Web App: CSLA and non-CSLA parts

Old forum URL: forums.lhotka.net/forums/t/9464.aspx


cjherasmus posted on Thursday, September 02, 2010

I have a company internet web app and would like to convert it to use CSLA. There are company users that can maintain data and internet (non-company) users that can only search and download.

The default page of the web app is a document search and download page that needs to be exposed to the both company users and internet users. I assume using CSLA for this page won't work because of the full trust issue.

To get from the default page to the rest, users would require to log in.

Would it be possible to have the default page running without CSLA, and login with the rest of the webapp running with CSLA? For the default page I could just use "normal" ADO methods. The environment doesn't allow Silverlight.
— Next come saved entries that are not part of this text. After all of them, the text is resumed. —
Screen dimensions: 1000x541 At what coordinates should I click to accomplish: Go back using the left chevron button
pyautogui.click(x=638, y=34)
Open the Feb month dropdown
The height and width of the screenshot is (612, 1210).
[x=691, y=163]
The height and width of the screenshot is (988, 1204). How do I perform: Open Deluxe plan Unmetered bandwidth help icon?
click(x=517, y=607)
RockfordLhotka replied on Thursday, September 02, 2010

The "full trust" issue has nothing to do with user security. It is the .NET mode for the web app itself. All pages in the web app are either in full or partial trust, because that setting applies to the entire app.

cjherasmus replied on Thursday, September 02, 2010

I'm fully aware that "full trust" has nothing to do with user security. The "full trust" I'm refering to is related to the use of the CSLA.dll from outside the company domain and firewalls. They won't give me full trust on the webserver for the CSLA.dll. The idea was to split the web app in a "CSLA part using the csla.dll" which caters for functionality inside the company domain, and a "non-CSLA part not using the csla.dll" which caters for functionality outside the company domain.
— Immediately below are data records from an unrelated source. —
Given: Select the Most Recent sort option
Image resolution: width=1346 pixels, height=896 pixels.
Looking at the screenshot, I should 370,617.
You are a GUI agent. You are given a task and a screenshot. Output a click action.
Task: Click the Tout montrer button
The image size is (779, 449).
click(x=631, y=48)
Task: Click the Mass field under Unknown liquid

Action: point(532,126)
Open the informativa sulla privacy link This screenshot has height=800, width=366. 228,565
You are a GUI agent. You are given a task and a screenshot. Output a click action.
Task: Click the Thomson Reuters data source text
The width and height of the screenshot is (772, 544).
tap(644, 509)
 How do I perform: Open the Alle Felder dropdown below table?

RockfordLhotka replied on Thursday, September 02, 2010

So you are going to build two separate apps that run on different web servers?

cjherasmus replied on Thursday, September 02, 2010

App 1 on the intranet server for data capturing and uploading of files, and App 2 on the internet server for search and downloading of files. The App2 users will never capture data or upload files, they are outside the company. In the company there are other users that also want to search and download but they will never capture data or upload files.
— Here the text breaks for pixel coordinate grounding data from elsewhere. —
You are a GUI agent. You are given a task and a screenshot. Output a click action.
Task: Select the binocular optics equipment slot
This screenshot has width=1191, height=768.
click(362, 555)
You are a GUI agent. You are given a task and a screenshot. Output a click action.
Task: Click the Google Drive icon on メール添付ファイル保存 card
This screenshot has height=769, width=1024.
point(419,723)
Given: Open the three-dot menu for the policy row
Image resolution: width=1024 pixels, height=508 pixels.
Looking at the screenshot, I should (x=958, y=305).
Well, from what I understand from the requirements this would be the case. This is why I'm not sure where CSLA is going to fit in, and how would I overcome csla.dll 's full trust issue, with the users outside the company who will be accessing App 2 on the internet server.

 

RockfordLhotka replied on Thursday, September 02, 2010

I don't know either.

What's interesting is that most of CSLA no longer requires full trust. All the work we did to support Silverlight, and then to organize the assemblies for .NET 4 (in CSLA 4) means that the things that require full trust (BinaryFormatter, NetDataContractSerializer, reflection) are now essentially optional. However, the .NET build of CSLA still uses those things - because there are limitations imposed on you if you switch to the Silverlight model.

Pure CSLA object models, using managed backing fields and all the other current syntax, would probably work as-is, but older code surely wouldn't.

Of course this is all speculation. I haven't even enabled the use of MobileFormatter within pure .NET code, and even if I did that I'm not entirely sure what other partial trust issues would crop up.

Certainly you couldn't be 3-tier, because that's require the use of WCF, and that requires full trust (NetDataContractSerializer again). But it might be possible to do a 2-tier deployment (web server talking directly to SQL Server) and be partial trust - I don't know.

It might, just maybe be as easy as changing Csla.Serialization.SerializationFormatterFactory to support MobileFormatter as a config option. That'd be an interesting experiment that you could try if you'd like. I have no idea what that might do - but I suspect that all modern syntax objects using managed backing fields will just work.